Anton van Straaten writes:
> Neel Krishnaswami wrote:
> > Haskell has a solution to this problem that feels really clean.
> > There, they call interfaces "typeclasses".
> 
> Thanks.  I'm not even remotely tempted to muster a spirited defense
> of Java against Haskell...

I'll do it, then. :)
 
> In the trickle-down hierarchy of languages, I see Java as having a
> few things to "teach" other mainstream languages, but I'm not sure
> that it has much to teach the Haskells, MLs etc., at least not from
> the language-theoretic perspective.

I think it does, actually. If you look at the big programs that live
out in the wilds of everyone's desktop, you'll find that they fall
into two major classes, the "big programs" and the "internal apps".

Some common features things that characterize big programs, like MS
Office, KDE, Apache, and so on, are (this is not intended to be a
complete list):

  o They are concurrent.
  o They need to be extended at runtime.

The features that characterize internal apps are:

  o They need to access relational databases.
  o They need GUIs.

What both sorts need are:

  o A rich collection hierarchy.
  o Good network protocol support.

Now, Java supported *all* of that right at the starting gate, with
threads, class loading, JDBC, Swing, and so on all coming in the same
box. That's really important, because it meant that you could propose
writing significantly complicated applications and have a realistic
hope of being easily portable across systems.

That's amazing, and I mean that absolutely seriously.  For heaven's
sake, *object serialization* worked right out of the box with Java!
That's something that has its own industry in CORBA. I could go on for
days describing things I don't like about the language, but its
designers did a really greate job of figuring out what people use to
write applications and giving it to them, and I think they deserve
praise for that.

This is not a knock on academic languages like ML or Scheme; I like
them a lot and actually use them in preference to Java. But I think
that it's important not to casually slag off Java (or Perl, for that
matter), because there's stuff to learn there as well.

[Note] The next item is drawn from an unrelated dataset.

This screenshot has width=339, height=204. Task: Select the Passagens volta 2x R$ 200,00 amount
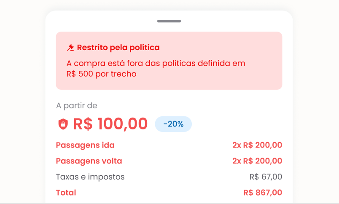[257, 161]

This leads to a question: how do you define lightweightness? After a,
language with a monster set of libraries is not really lightweight,
but can enables people to write small programs. I bet people had this
discussion back in the day wrt Common Lisp, too. :)

> > So your program can grow in a much more organic fashion, since it
> > makes refactoring much easier to do.
> 
> Sounds almost "lightweight", although I'm afraid I'm not quite ready
> to kick my mutation habit to get at that feature!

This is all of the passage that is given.